HOW TO COMPLETE THIS TASK
Taking the listing below, restate word for word each line from the line with "Click EDIT to" to the line with "Go back using", ends included, and stop there.

TASK INPUT
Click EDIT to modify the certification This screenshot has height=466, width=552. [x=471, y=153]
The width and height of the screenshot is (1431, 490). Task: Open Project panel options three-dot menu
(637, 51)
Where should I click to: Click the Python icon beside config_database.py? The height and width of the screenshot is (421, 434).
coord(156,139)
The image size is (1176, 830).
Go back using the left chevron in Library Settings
--
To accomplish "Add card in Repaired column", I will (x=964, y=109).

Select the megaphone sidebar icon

RESPONSE FOR THIS EXERCISE
Click EDIT to modify the certification This screenshot has height=466, width=552. [x=471, y=153]
The width and height of the screenshot is (1431, 490). Task: Open Project panel options three-dot menu
(637, 51)
Where should I click to: Click the Python icon beside config_database.py? The height and width of the screenshot is (421, 434).
coord(156,139)
The image size is (1176, 830).
Go back using the left chevron in Library Settings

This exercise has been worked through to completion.